**EXTRACTED INFORMATION**
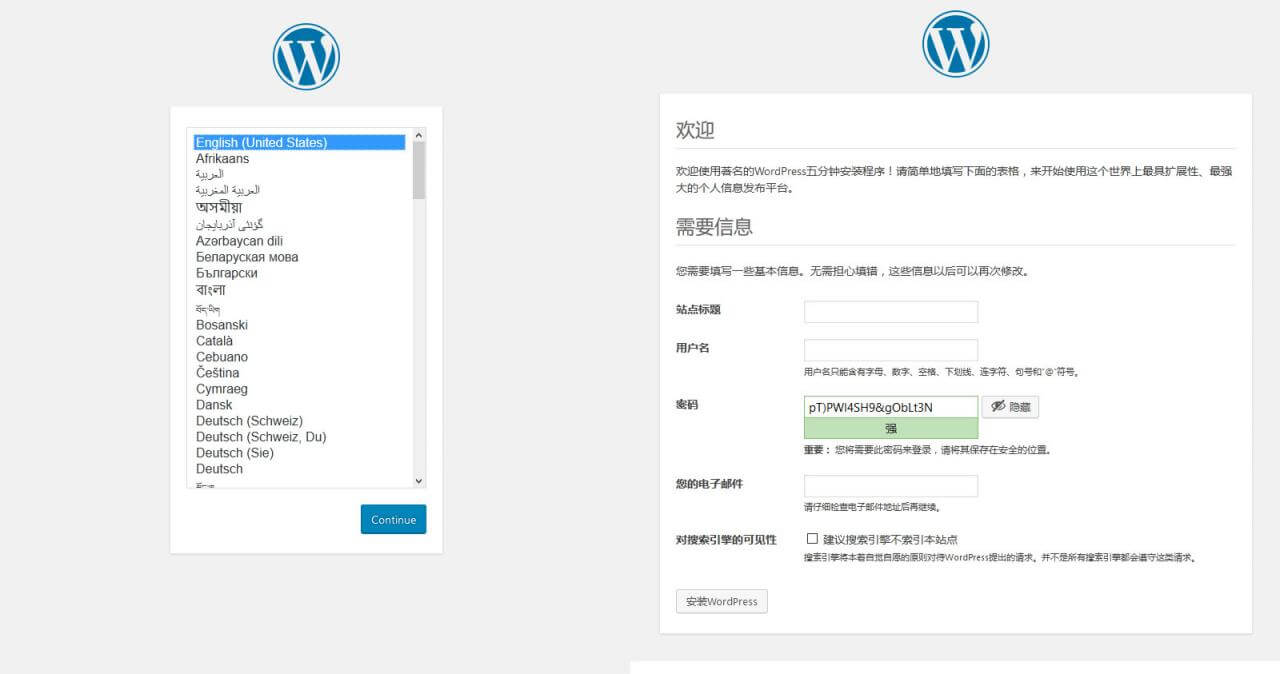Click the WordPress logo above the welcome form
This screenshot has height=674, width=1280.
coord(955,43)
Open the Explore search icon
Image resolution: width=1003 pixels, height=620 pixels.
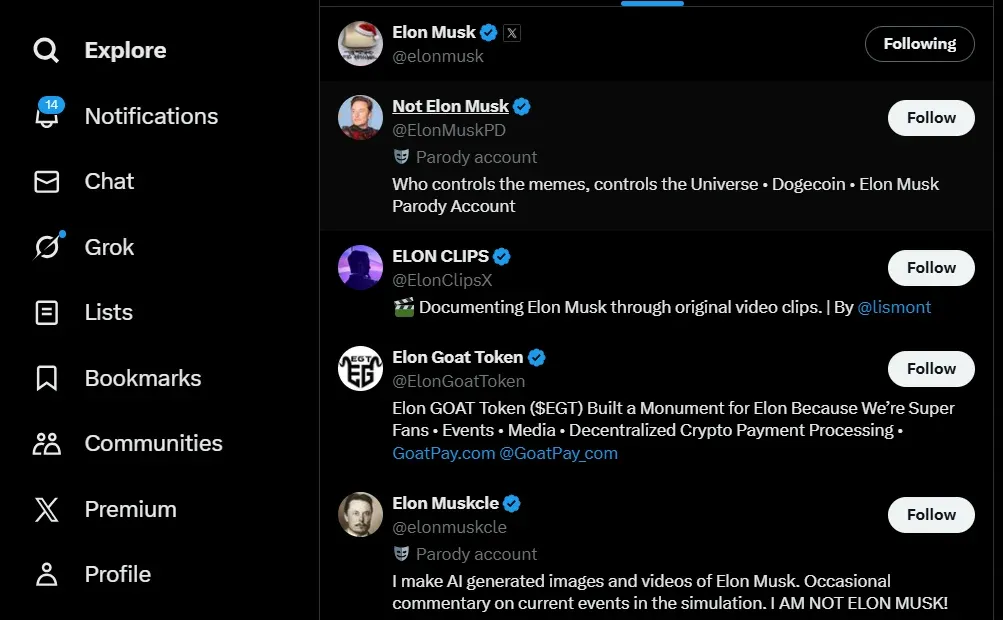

**TRY IT**
Your output should consist solely of the lines from the line containing "Open the Explore search icon" through the last line of the entries, verbatim, minus any pictures.

**WRITTEN ANSWER**
Open the Explore search icon
Image resolution: width=1003 pixels, height=620 pixels.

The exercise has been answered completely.